The first thing I went back to doing, though, is to put tasks on autopilot. This means that at any point of the day, I already know what I’m supposed to be doing, because I’ve decided on it the previous night.
For this, I’m using Cal Newport’s Time Block Planner, because it makes more sense to me to start with the time I have available and work backwards to what I can get done in that time than to start from what I want to do and then cram too much into each day – but again, more on that later.
The idea of autopilot scheduling is this – rather than getting to your desk first thing in the morning and then deciding what you’re going to be doing and where to start, you set up in advance everything you need to do other than the activity of the task. That is, take all of the thinking out of it except for the doing of the task itself.
For regular activities like, say, invoicing or weekly meetings or whatever your specific work life might involve, you can do this weeks and even months in advance.

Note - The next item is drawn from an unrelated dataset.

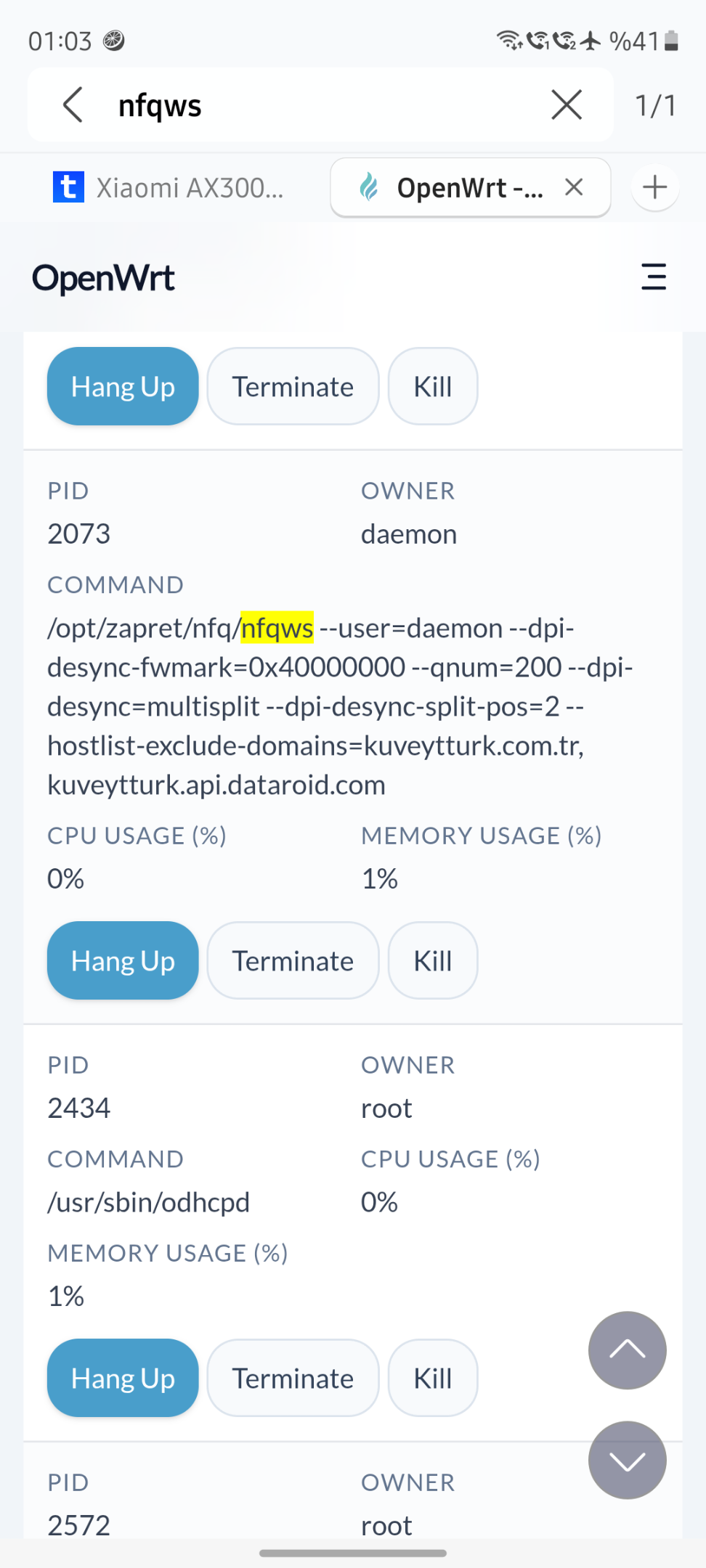Jump to previous match with up arrow button
The width and height of the screenshot is (706, 1568).
tap(628, 1350)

For everything else, you sit down at the end of your day with a notebook (or an app – I just like doing this in a notebook), and jot down everything that needs to be done the next day, and assign it a time slot and figure out all the variables involved.
The reason this works for me is that as someone with major attention issues, it’s usually more difficult for me to begin a task than to continue one. While my brain is tackling the variables, it’s much more likely that I’ll procrastinate, alt+tab
away, check my phone or whatever.
But if I have everything prepared already, the cognitive load of starting – of warming up – is taken out of the equation.

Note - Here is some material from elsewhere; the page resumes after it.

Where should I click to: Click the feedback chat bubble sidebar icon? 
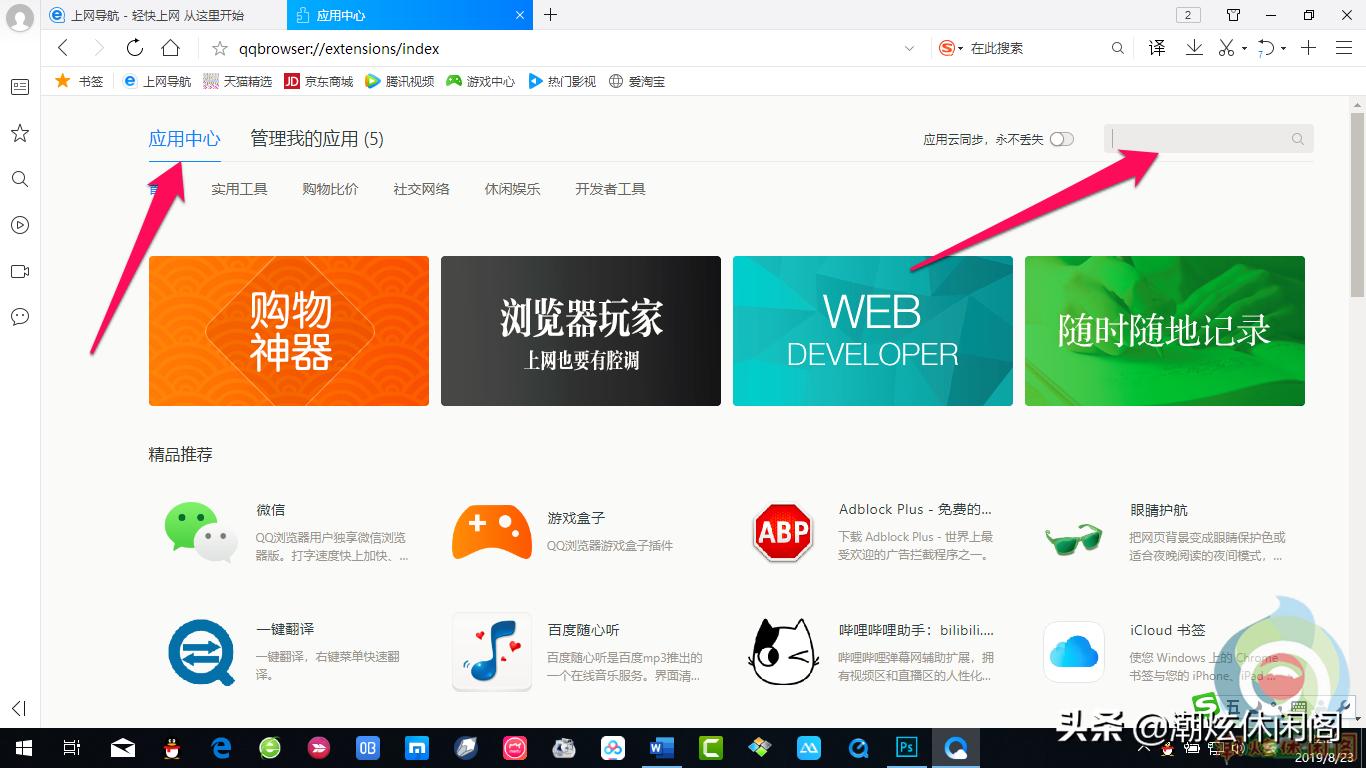pos(19,317)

You might have heard of decision fatigue – it’s the idea that as you make more and more decisions, your ability to continue making good decisions gets worse over the course of the day.
So if your work itself involves making lots of decisions on the fly, as mine does, you want to allot your good decision-making faculties to the work itself. If you mix in all the meta-decisions – the decisions about the work – into the time you should be spending on work, you’re likely to exhaust yourself creatively earlier in the day.
So you move these meta-decisions to the last part of the previous day, when your brain might not be able to make big important decisions anymore, but it’s still able to look at a calendar and see what time works for what, and you can start each day with the important decisions that produce good work.
And then as you go through your day, every time you finish something, you know exactly what you’re supposed to be doing next, and you can just get on with it, without any anxiety about what you’re supposed to do next.